(Records from a collection)
- - - - -

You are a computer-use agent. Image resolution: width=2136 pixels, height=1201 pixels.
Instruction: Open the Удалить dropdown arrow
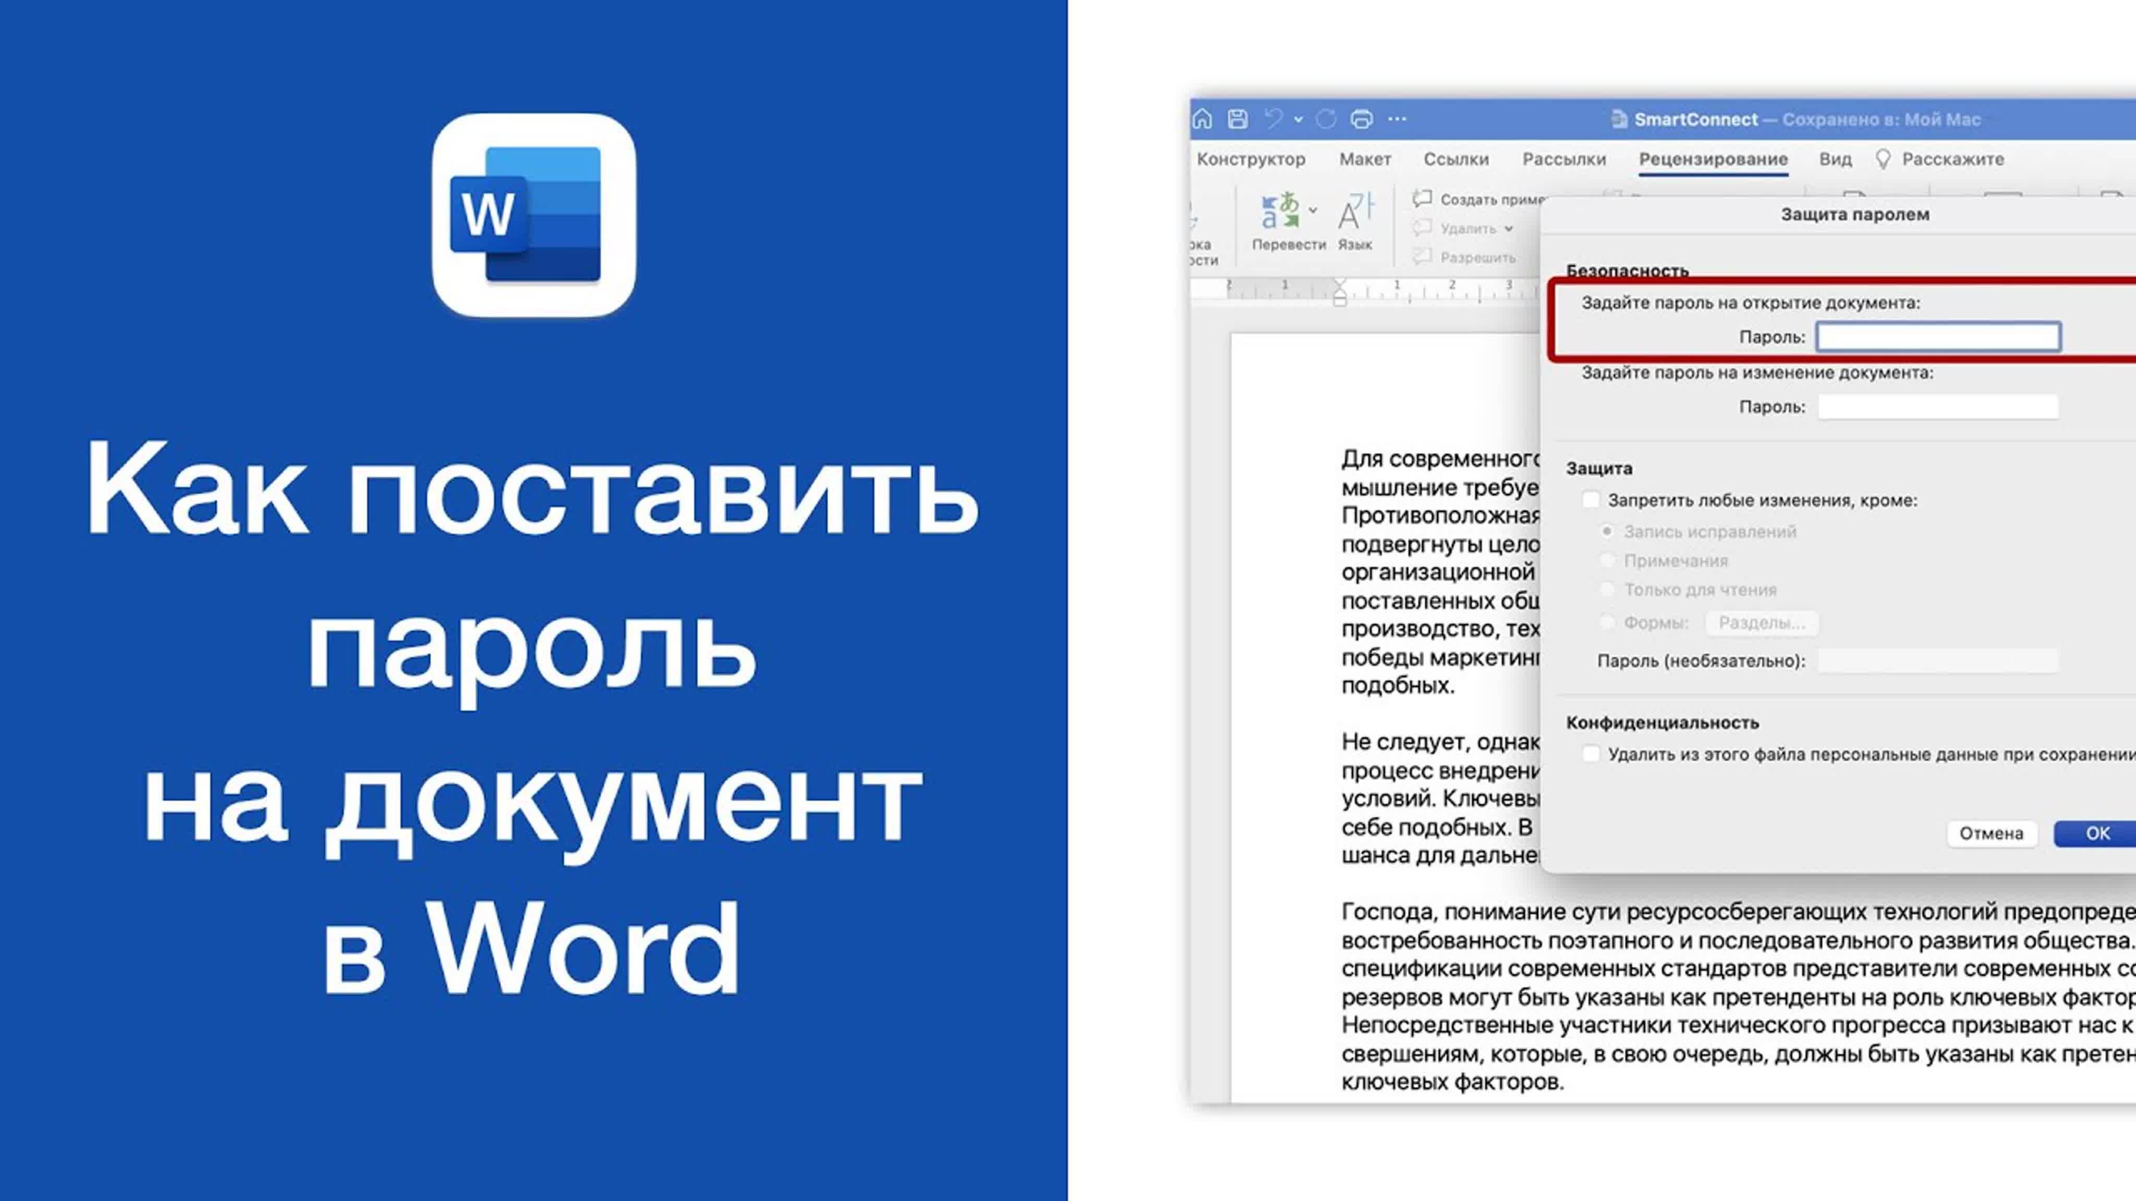pos(1508,229)
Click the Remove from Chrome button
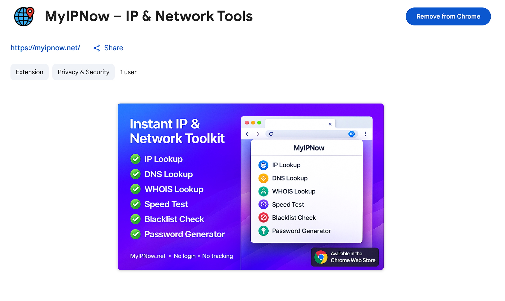 click(448, 16)
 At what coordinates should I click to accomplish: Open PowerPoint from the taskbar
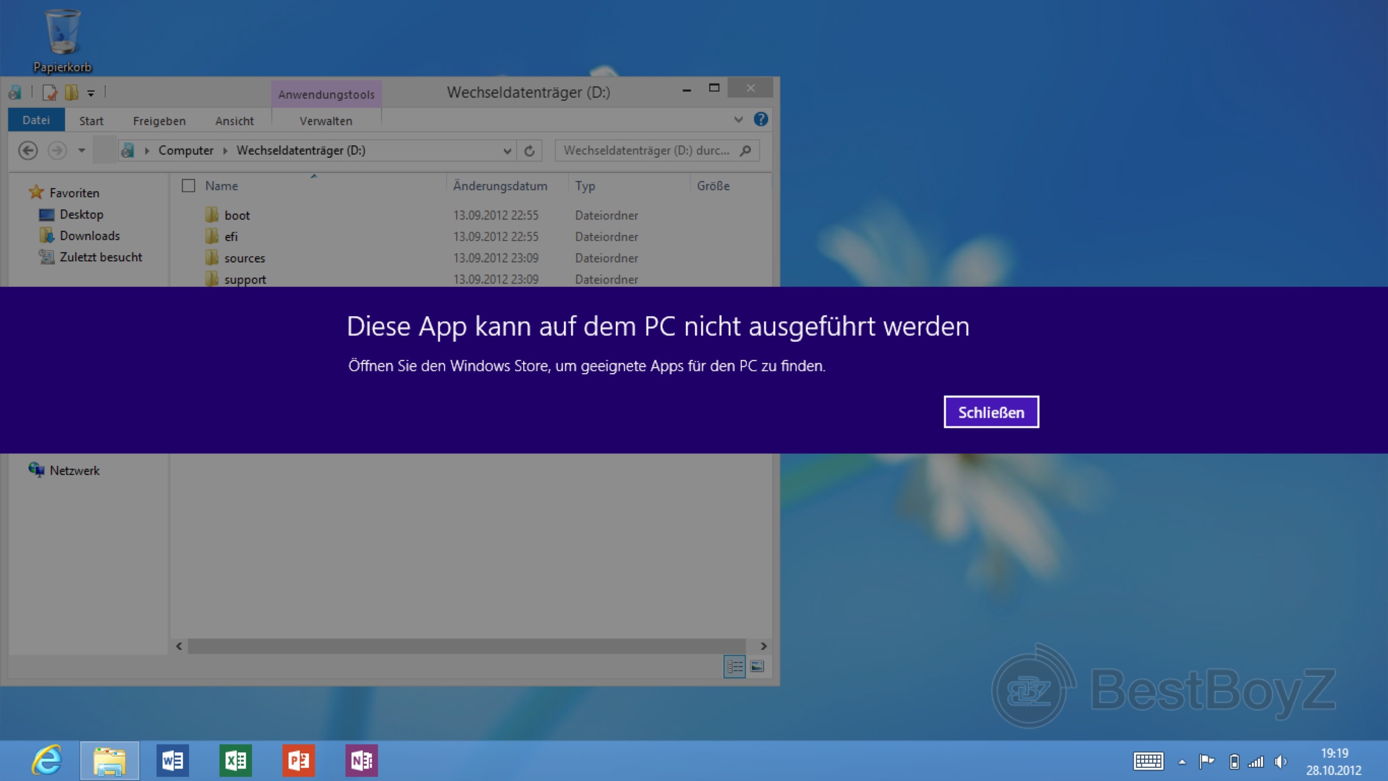pyautogui.click(x=298, y=760)
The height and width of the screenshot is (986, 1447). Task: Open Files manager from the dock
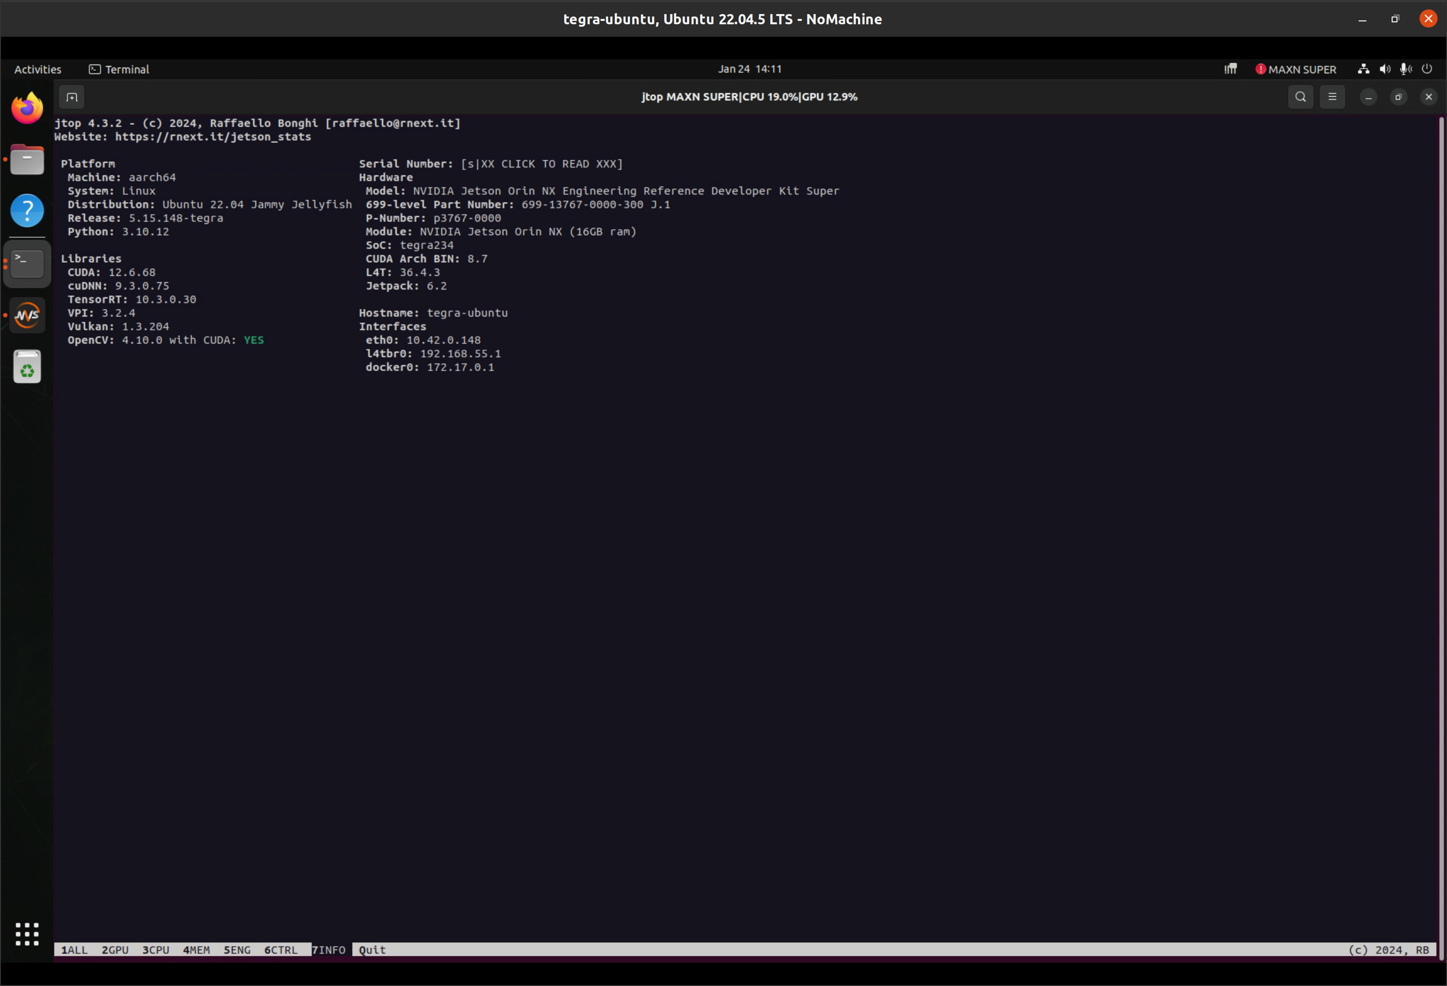[27, 160]
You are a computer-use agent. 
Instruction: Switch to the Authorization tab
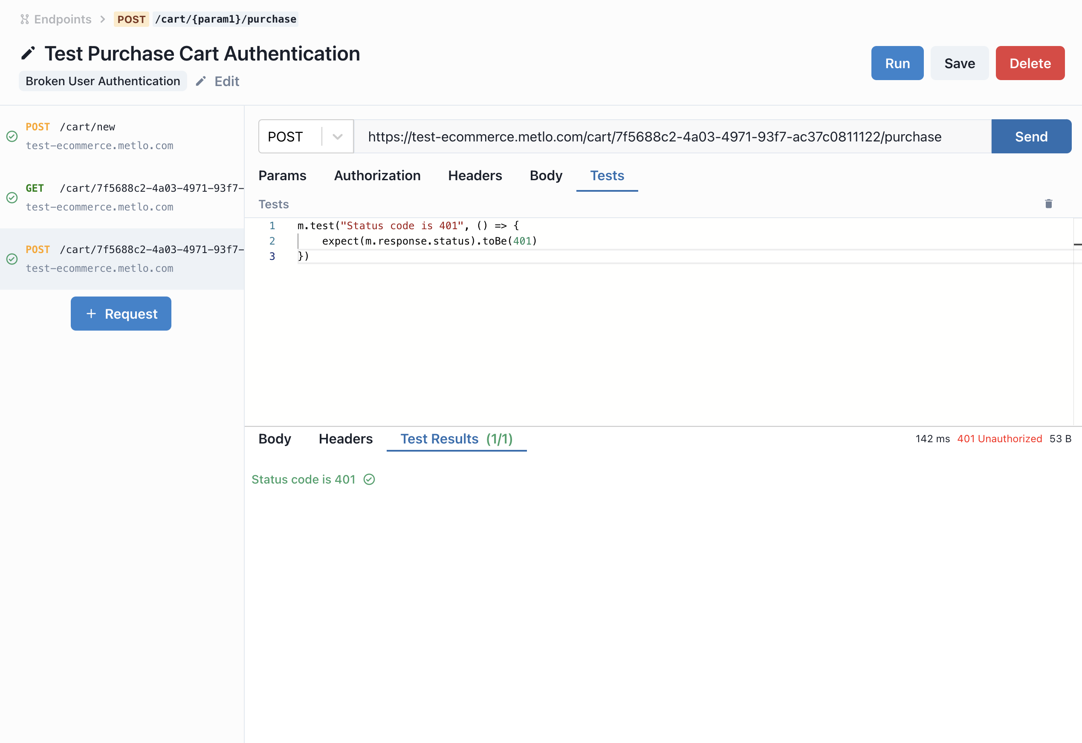tap(377, 176)
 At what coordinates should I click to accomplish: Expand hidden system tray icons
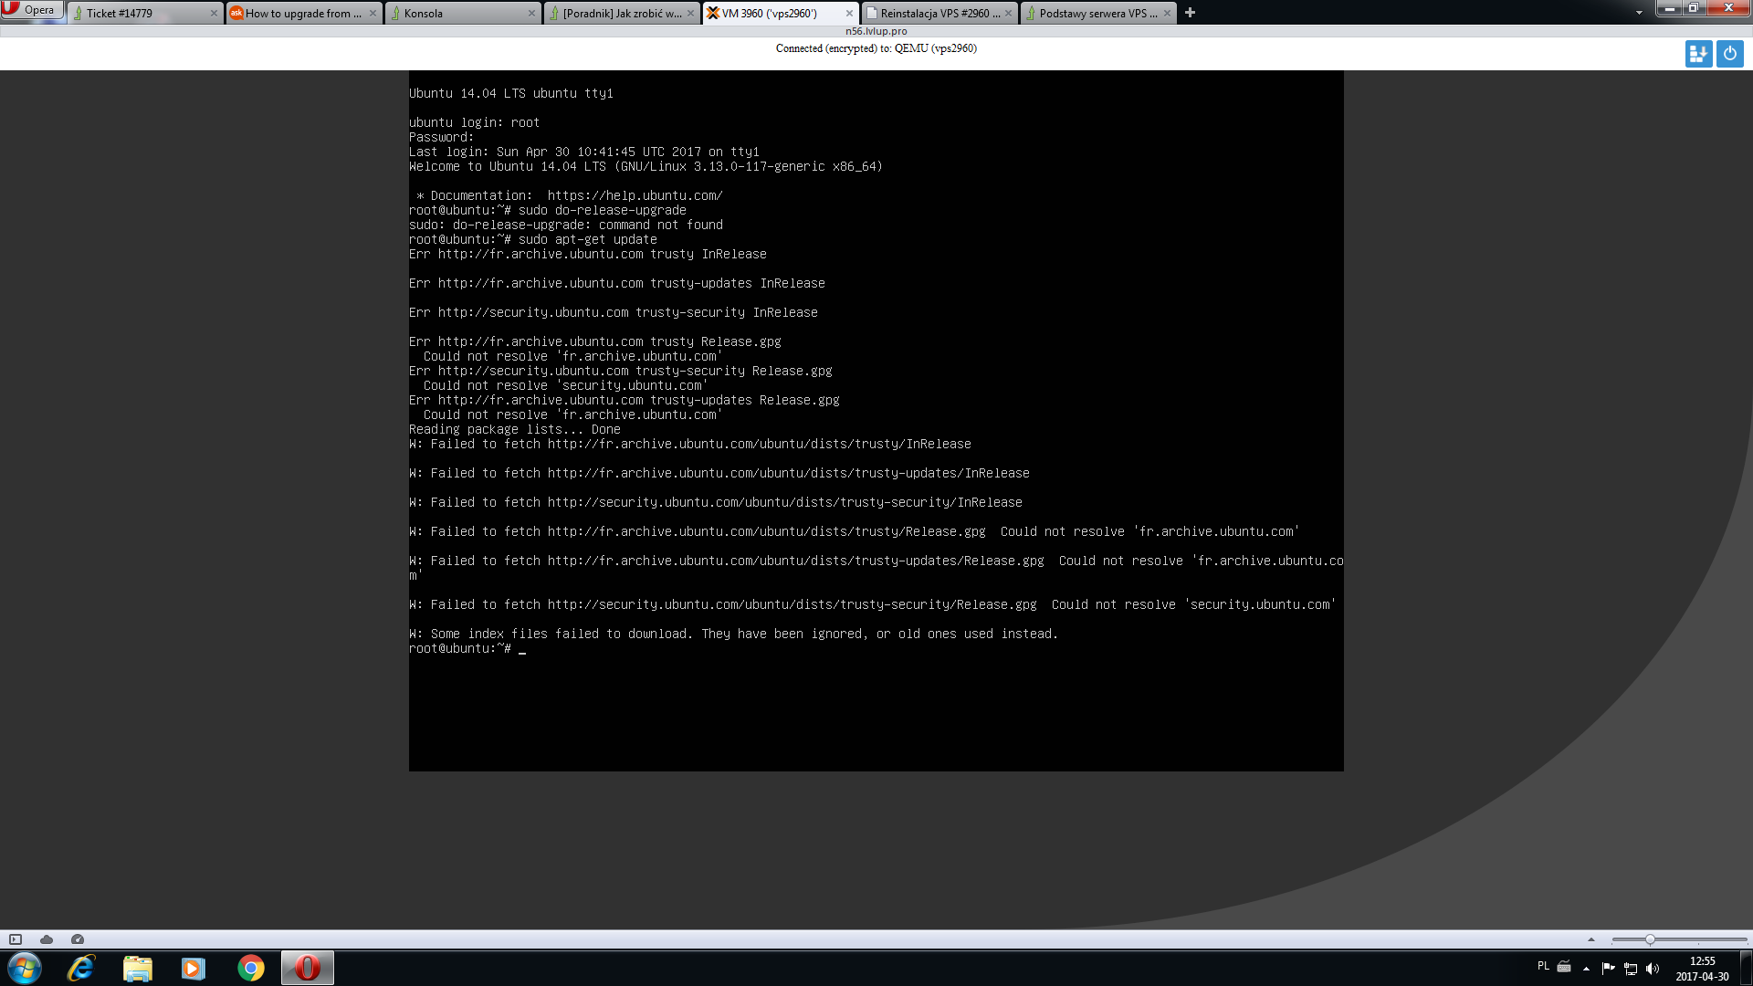pos(1586,969)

- - - - -

- _Work instruction_
Reproduce exactly, and only, the lines from the one holding "At what coordinates should I click to accomplish: Expand" through the final line of the entries. Do not include the pictures.

- _Exercise solution_
 At what coordinates should I click to accomplish: Expand hidden system tray icons
pos(1586,969)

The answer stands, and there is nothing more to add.